Exercise details -> Set down the lines below, exactly, starting at the one that contains "Task: Click the Today section header" and stopping at the last line, inclusive. Omit pictures.

Records shown ->
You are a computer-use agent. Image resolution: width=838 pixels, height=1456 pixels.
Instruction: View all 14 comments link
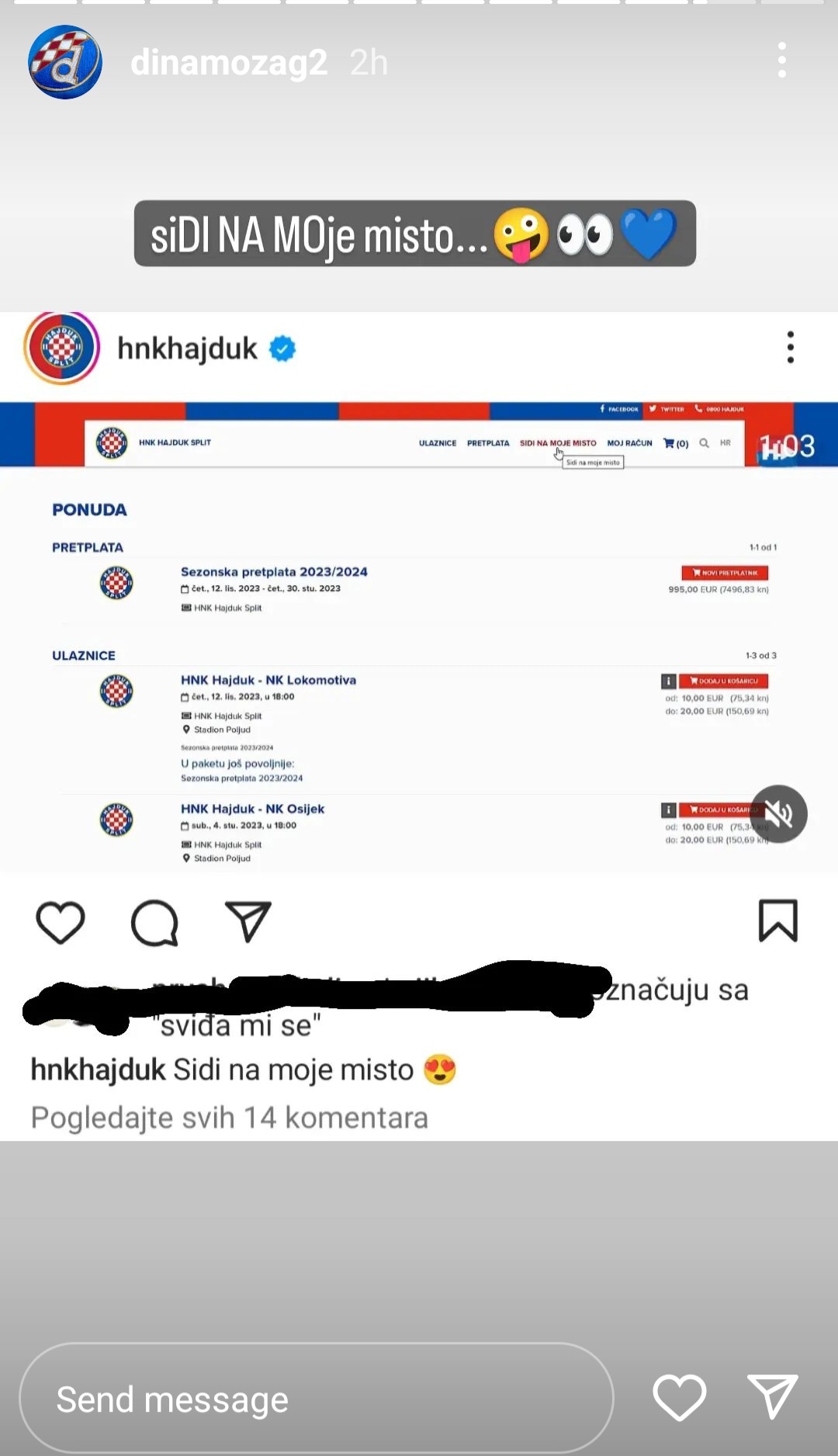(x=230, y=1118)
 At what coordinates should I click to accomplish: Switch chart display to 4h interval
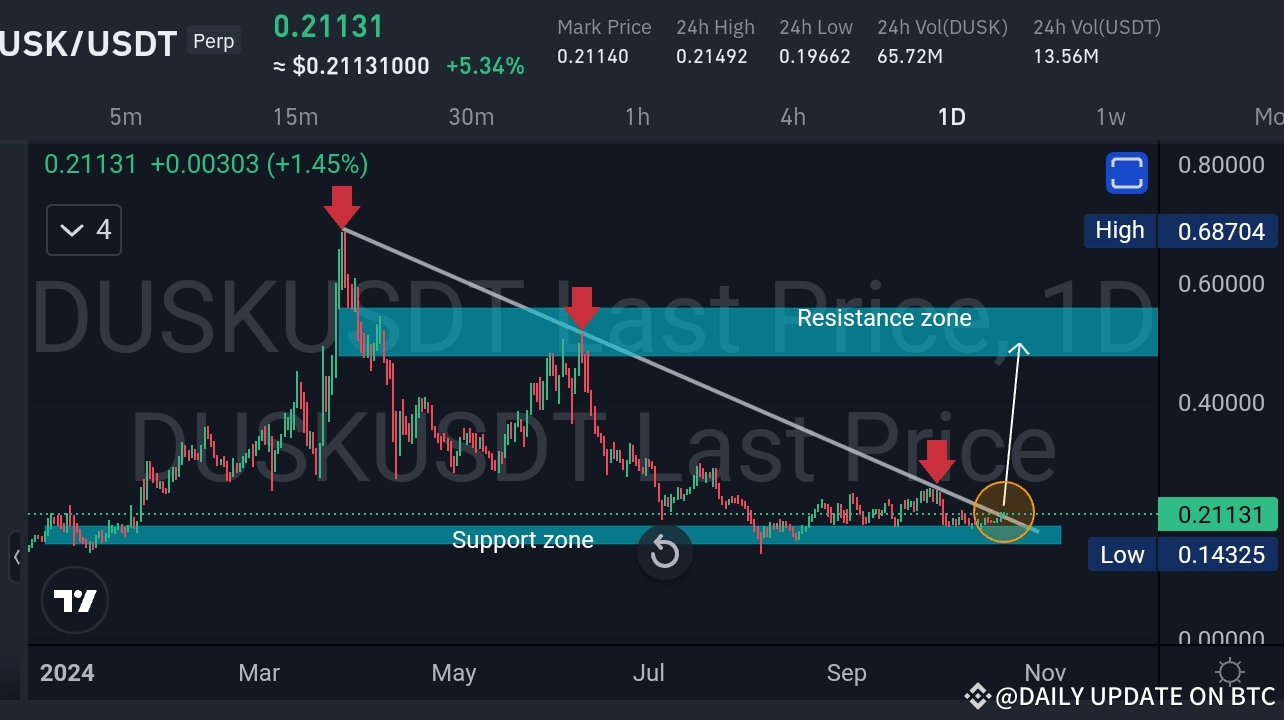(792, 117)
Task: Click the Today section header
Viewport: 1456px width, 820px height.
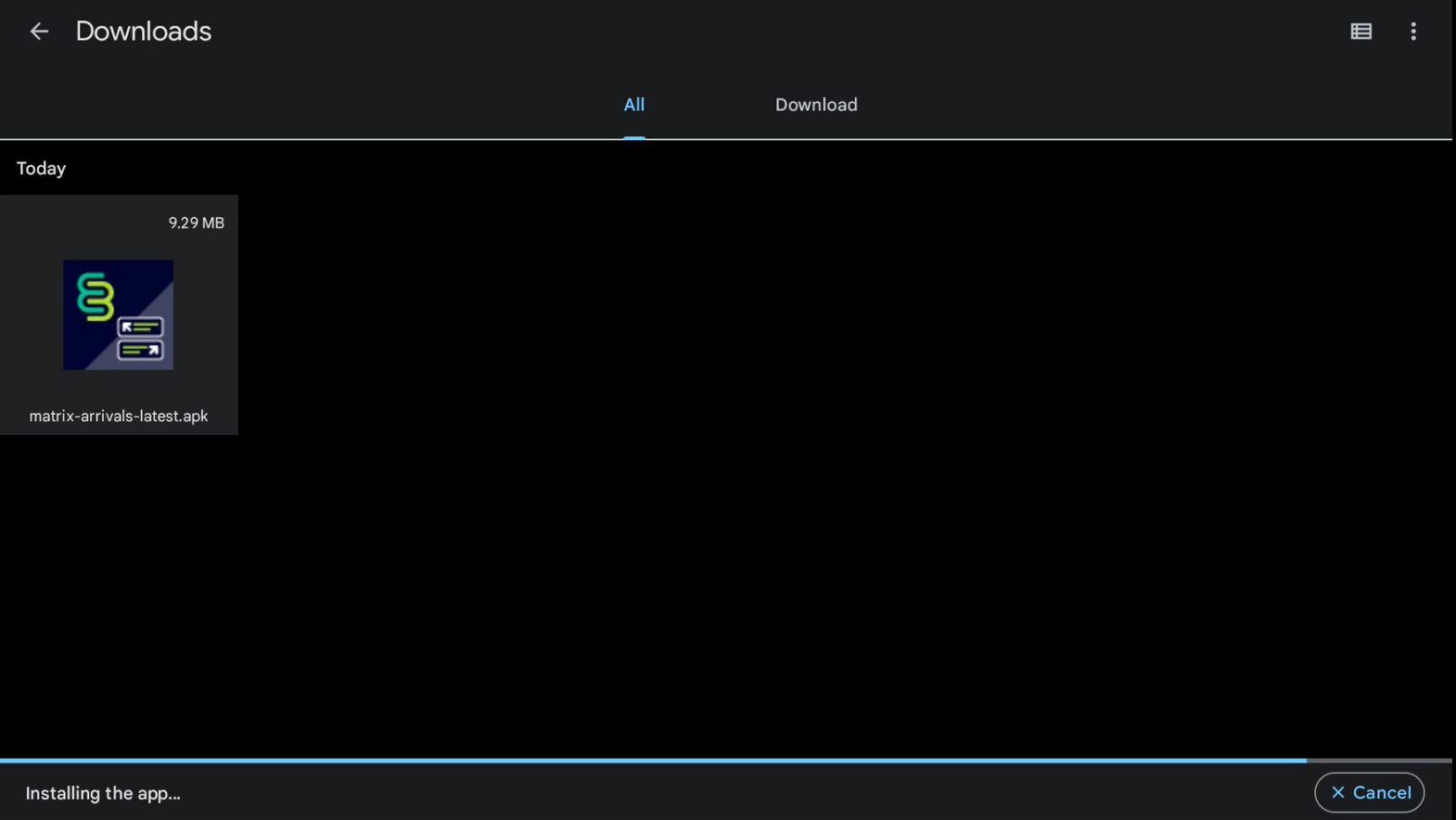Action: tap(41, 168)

Result for this task ->
Task: Click the Today section header
Viewport: 1456px width, 820px height.
Action: tap(41, 168)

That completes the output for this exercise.